The Tasman Glacier dates back to the Pleistocene ice ages, some 2 million years ago. In the Anoki/Mount Cook National Park, in the South Island’s Southern Alps, this vast iceberg has advanced and retreated several times, leaving great moraines and carving out what is now Lake Pukaki, with its distinctive blue color created by glacial flour, finely ground rock particles from the weight of ice sliding downhill.
On Alpine Guides’ “Ski the Tasman” day trips, small groups of skiers follow a guide across open snowfields then deep into snow bowls, with dips between the seracs in the icefalls. For the most part, the terrain is moderate, which is a blessing amid such distracting views. After the first run, a ski plane whisks participants to another side of the ice pack for a second run there, affording 360-degree views of the landscape along the way. Runs may go from 8 to 10km (5–6 miles), ending when the ice thins out into a tiny ribbon surrounded by stones and dirt. At the end of the day, the ski plane picks you up again and returns you to the Mount Cook airport. (Air transfers to and from Queens-town are available.)
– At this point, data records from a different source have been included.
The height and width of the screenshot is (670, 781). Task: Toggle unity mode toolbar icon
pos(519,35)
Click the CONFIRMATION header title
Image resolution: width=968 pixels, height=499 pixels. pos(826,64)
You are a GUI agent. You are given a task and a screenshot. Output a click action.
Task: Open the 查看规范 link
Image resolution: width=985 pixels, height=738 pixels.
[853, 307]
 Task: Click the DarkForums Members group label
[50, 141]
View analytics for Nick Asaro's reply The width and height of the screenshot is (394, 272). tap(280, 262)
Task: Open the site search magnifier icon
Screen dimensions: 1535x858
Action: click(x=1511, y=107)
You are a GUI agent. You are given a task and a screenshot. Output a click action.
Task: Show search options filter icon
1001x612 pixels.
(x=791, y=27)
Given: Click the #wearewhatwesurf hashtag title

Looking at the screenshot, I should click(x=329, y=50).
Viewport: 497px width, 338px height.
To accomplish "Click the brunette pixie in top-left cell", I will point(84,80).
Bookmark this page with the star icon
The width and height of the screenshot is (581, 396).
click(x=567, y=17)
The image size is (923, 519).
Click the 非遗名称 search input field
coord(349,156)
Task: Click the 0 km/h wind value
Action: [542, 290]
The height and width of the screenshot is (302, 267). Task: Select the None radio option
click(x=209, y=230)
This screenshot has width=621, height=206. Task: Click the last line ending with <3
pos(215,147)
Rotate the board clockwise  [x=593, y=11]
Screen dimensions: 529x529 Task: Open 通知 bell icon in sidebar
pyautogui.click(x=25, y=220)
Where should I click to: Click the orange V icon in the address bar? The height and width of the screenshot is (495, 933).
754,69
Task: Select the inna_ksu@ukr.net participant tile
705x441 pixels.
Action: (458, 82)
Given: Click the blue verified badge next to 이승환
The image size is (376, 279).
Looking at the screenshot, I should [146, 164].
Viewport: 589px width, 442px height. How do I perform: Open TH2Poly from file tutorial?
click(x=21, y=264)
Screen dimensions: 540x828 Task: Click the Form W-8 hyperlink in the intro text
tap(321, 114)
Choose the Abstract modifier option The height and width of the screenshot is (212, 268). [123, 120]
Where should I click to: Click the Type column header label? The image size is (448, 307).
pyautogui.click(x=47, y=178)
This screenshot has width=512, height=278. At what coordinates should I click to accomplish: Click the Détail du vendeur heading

Skiers should be of at least comfortable intermediate skill level and able to handle a variety of snow conditions, which might range from powder and corn snow to teeth-rattling hardpack. Snowboarders aren’t allowed because there are some long traverses. Maximum group size is seven skiers, but a minimum of three skiers is required. Trips take place daily from July through September. Ski the Tasman actually operates about 60% of the time because trips are cancelled due to inclement weather. If you’re visiting Queenstown or other places in the region, plan a flexible schedule in case you can’t go on the day you originally booked. In case of cancellation due to bad weather, skiers can request the option of carrying the reservation to the following day.
Skiers staying in Queenstown can partake of a wide range of adrenaline-charged activities, including bungee jumping off a high bridge, jet-boating in the Shotover River Canyon, and skiing at the lift-served Remarkables, Treble Cone, Cardrona, and Coronet Peak. —LF
When to Go: Powder is predominant July and Aug; spring snow conditions from early Sept.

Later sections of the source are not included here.